The survey procedure was approved by Institutional Review Board of College of Health and Medical Sciences, Dilla university (Reference No: 011/2021), and it was carried out following the Declaration of Helsinki. All participants provided written informed consent prior to participating in the study, after a brief description of the study objectives, data confidentiality issues. Further, the survey was self-administered without any intervention, the data have been de-identified and it did not contain any identifying data of the participants to ensure confidentiality. The collected data were stored in a password-protected computer to prevent unauthorized access.

Results

Basic Demographic Characteristics

The survey link was distributed from February 15 to March 10, 2021, and One thousand one hundred sixty (1160) complete responses were received during 3 weeks. Most of the responses (N=1114, 96%), were based on the English questionnaire, the rest filled in Amharic. The share of collected responses in relation to the language (English or Amharic) does not vary among residents. Table 2 shows the demographic details of the participants. Participants were predominately male; the sample included 800 males (68.9%) and 360 (31%) females, 65.5% of participants were below the age of 30 years. Of the total sample, (62.1%) were unmarried and (69.4%) had a university/college level of education. The majority were professional and managerial occupations (55.5%) and urban residents (87.1%). Out of participants, a majority of them (50.9%) had a median income between 2000 and10,000 ETB. These findings matches reports from Ethiopian national workforce and the world bank statistics when compared with the general population in Ethiopia, reports revelled the median income in Ethiopian is under 9080 ETB (227$) in 2019.37,38

Table 2 Demographic Characteristics of Study Participants (N=1160)

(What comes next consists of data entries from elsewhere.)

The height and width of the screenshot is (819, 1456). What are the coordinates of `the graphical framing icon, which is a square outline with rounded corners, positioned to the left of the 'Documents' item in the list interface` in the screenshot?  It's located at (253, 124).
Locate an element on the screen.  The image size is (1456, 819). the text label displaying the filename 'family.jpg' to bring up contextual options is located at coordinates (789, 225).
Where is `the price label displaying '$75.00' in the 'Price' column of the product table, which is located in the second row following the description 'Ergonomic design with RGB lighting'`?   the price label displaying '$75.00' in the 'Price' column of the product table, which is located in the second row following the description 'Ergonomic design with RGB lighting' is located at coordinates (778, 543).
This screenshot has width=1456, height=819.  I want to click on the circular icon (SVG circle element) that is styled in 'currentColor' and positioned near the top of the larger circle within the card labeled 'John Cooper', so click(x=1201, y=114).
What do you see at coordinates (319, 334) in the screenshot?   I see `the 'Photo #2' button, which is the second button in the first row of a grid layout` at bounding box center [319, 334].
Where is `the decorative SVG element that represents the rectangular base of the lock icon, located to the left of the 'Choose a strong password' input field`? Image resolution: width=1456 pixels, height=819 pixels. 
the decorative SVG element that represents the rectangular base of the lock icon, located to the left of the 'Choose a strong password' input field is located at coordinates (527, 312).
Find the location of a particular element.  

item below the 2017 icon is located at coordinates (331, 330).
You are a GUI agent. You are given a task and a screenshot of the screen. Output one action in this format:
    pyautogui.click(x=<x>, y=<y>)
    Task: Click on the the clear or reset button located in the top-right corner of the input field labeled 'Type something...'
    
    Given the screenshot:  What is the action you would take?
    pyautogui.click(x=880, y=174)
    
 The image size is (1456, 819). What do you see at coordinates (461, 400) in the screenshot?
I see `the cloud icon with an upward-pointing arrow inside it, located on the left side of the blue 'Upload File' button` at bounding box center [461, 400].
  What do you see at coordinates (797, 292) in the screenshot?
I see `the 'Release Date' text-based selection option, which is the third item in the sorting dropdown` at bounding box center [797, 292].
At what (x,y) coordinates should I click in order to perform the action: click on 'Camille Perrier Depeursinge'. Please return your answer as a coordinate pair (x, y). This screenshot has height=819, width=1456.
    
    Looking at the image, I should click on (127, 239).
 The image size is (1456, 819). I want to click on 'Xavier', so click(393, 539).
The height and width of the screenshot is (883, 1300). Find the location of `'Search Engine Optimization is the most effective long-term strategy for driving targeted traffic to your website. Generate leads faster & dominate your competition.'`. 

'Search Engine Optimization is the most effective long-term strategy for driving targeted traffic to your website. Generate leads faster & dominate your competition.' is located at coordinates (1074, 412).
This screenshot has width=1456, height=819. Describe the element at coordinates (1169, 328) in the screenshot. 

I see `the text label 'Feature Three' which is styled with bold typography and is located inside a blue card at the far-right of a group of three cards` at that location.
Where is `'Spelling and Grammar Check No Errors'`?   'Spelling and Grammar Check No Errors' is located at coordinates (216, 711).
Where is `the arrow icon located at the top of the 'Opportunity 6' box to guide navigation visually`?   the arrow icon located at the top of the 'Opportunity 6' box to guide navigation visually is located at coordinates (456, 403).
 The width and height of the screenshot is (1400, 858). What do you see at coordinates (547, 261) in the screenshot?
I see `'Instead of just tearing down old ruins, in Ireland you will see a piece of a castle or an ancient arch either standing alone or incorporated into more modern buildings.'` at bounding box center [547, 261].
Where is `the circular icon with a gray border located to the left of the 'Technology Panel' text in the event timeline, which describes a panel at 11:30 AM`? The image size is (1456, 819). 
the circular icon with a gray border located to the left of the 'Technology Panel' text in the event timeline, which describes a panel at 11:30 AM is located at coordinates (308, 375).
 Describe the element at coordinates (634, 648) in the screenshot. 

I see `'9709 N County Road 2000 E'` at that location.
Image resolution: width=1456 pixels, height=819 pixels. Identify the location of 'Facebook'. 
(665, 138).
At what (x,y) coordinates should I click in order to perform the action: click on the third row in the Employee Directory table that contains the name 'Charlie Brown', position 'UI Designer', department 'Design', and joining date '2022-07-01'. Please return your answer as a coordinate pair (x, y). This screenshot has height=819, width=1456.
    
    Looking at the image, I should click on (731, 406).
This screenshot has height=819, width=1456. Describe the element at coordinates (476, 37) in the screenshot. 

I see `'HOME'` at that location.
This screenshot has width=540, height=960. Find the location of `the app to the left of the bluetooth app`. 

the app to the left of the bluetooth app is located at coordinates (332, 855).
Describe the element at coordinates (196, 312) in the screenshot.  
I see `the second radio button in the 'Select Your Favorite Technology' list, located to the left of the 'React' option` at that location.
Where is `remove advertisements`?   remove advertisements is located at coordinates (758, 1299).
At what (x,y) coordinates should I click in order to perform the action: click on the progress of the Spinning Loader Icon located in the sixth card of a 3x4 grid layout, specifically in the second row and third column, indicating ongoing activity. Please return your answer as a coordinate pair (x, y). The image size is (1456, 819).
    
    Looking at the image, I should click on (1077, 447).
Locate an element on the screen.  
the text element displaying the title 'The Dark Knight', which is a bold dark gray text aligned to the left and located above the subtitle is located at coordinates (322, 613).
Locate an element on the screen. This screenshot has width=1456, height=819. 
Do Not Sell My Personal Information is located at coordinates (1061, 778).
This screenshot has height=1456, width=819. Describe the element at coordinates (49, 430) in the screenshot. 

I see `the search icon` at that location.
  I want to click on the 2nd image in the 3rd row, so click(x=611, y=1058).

In terms of COVID-19 experience, 430 respondents (37.1%) reported that they had experience/contact with COVID-19 infected persons. Regarding the history of illness, 70 respondents (6.0%) reported having chronic diseases and 69 (2.1%) reported health status as poor/fair (26.6%).

Participants Demand and Willingness to Pay for the COVID-19 Vaccine

Figure 1 shows the demand and willingness of the participants to pay for the COVID-19 vaccine. Regarding the demand of participants for the COVID-19 vaccine, 64.66% (750/1160) indicated they would take the vaccine if it is available in the market. More than 89.2% (580/650) from the 64.66% participants who show a demand towards vaccination, indicated they are willing to pay to get a vaccine. Referring to Figure 1, as for willingness out of total participants, a slim majority of them were willing to pay for the COVID-19 vaccine.

Figure 1 Describe overall demand and willingness of participants to pay for COVID-19 vaccine.

Table 2 depicts the relationship between demographics and health belief constructs and participants’ demand and willingness to pay for COVID-19 vaccination. Gender, age, marital status, income, previous COVID-19 experience, and almost all variables of HBM constructs were found to be significantly correlated with vaccine demand in bivariate analysis. Further, In the analysis, the willingness of participants to pay for a vaccine was associated with marital status, occupation, income, previous experience on COVID-19 (Table 3), and some factors from health belief constructs (Table 4).

Table 3 Association of Willingness and Demand to Get a Vaccine by Demographics and Characteristics

Table 4 Association of Participants Willingness and Demand Towards a Vaccine with Health Belief Model Constructs (N=1160)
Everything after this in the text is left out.